Julia Lodge (2015) More Than a Literature Review: An Alternative Final Year Project for Bioscience Students. Education in Practice, Vol. 2 No. 1.
With increasing pressures on staff time and increased diversity in the student population it is important that universities explore different ways of providing final year projects. This case study describes a successful format developed in the School of Biosciences at the University of Birmingham. The project consists of a literature review followed by an in-depth critical analysis of five key papers and the subsequent development of a research proposal. In addition to written reports and an oral presentation students are asked to write both a lay and a technical abstract for their research proposal. This challenges the student to explain the importance and also the scientific approach to different audiences. The analysis of five key papers has been found to be an excellent tool to encourage a deep understanding and critical analysis of research papers and that the skills demonstrated in this section are distinct from those demonstrated in a traditional literature review. The research proposal allows students to develop many of the skills usually associated with a practical project including identification of gaps in current knowledge and developing a hypothesis. Overall this format allows students not choosing a lab or field based final year project to apply the skills and knowledge accumulated during their degree in a discipline related context and despite not having a practical element it remains true to its roots in experimental science.

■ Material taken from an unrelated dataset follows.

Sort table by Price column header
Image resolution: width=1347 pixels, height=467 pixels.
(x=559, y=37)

Education in Practice Education in Practice - December 2015

Wednesday, December 02, 2015

Assessing Teamwork

Teamwork I'm in the middle of a big team work evaluation right now, so the title of this paper immediately grabbed my attention. The Team-Q tool described looks very good, although sadly it remains the case that the procedures involved are still too cumbersome for easy widespread adoption.

Oh, and then there's the whole business of student "satisfaction". Team assessment? Students hate it.

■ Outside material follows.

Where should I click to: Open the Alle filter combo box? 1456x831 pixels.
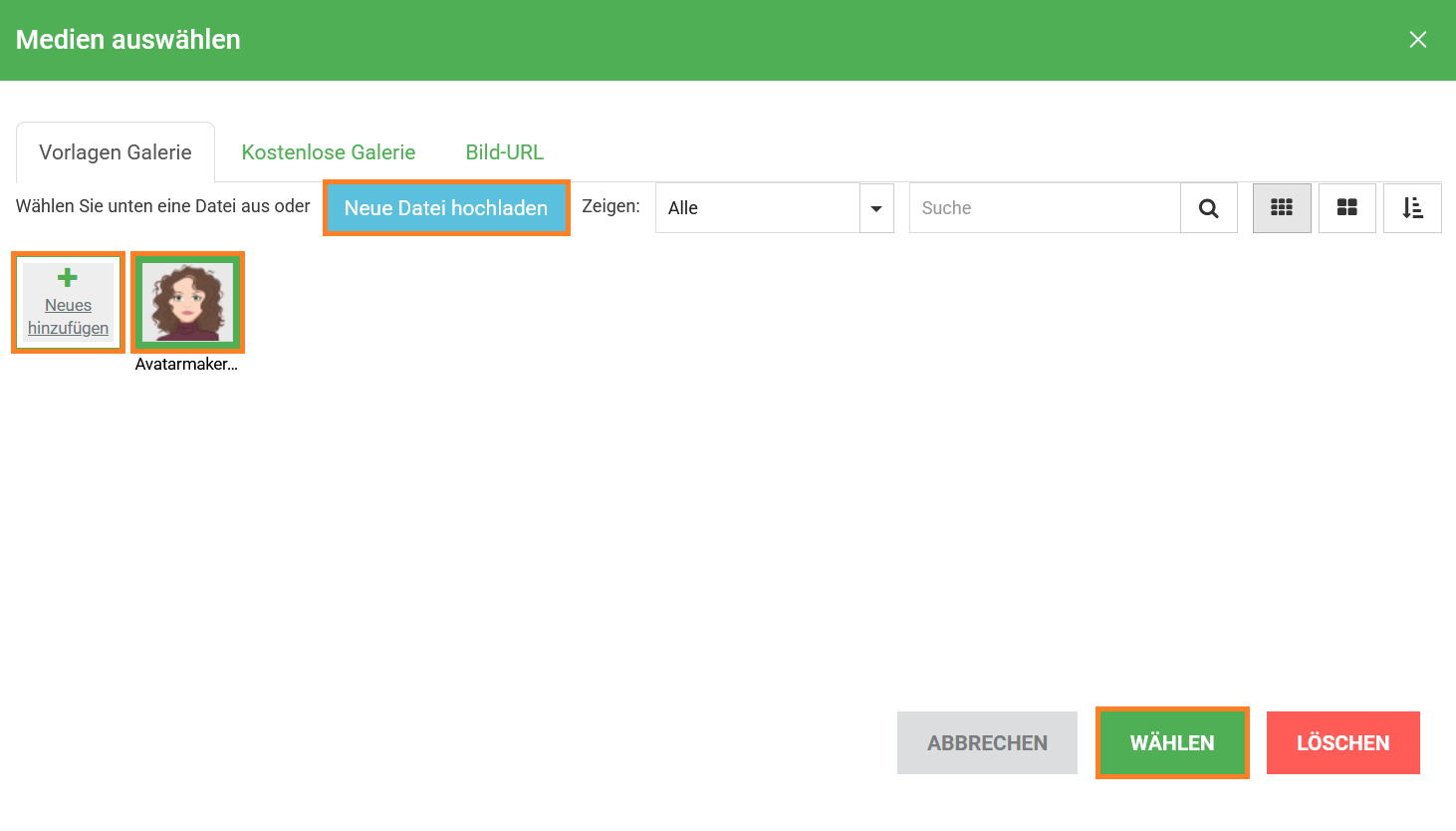[757, 208]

Assessing teamwork in undergraduate education: a measurement tool to evaluate individual teamwork skills. (2015): Assessment & Evaluation in Higher Education, doi: 10.1080/02602938.2015.1116497
Effective teamwork skills are essential for success in an increasingly team-based workplace. However, research suggests that there is often confusion concerning how teamwork is measured and assessed, making it difficult to develop these skills in undergraduate curricula. The goal of the present study was to develop a sustainable tool for assessing individual teamwork skills, with the intention of refining and measuring these skills over time. The TeamUp rubric was selected as the preliminary standardised measure of teamwork and tested in a second year undergraduate course (Phase One). Although the tool displayed acceptable psychometric properties, there was concern that it was too lengthy, compromising student completion. This prompted refinement and modification leading to the development of the Team-Q, which was again tested in the same undergraduate course (Phase Two). The new tool had high internal consistency, as well as conceptual similarity to other measures of teamwork. Estimates of inter-rater reliability were within a satisfactory range, although it was determined that logistical issues limited the feasibility of external evaluations. Preliminary evidence suggests that teamwork skills improve over time when taught and assessed, providing support for the continued application of the Team-Q as a tool for developing teamwork skills in undergraduate education.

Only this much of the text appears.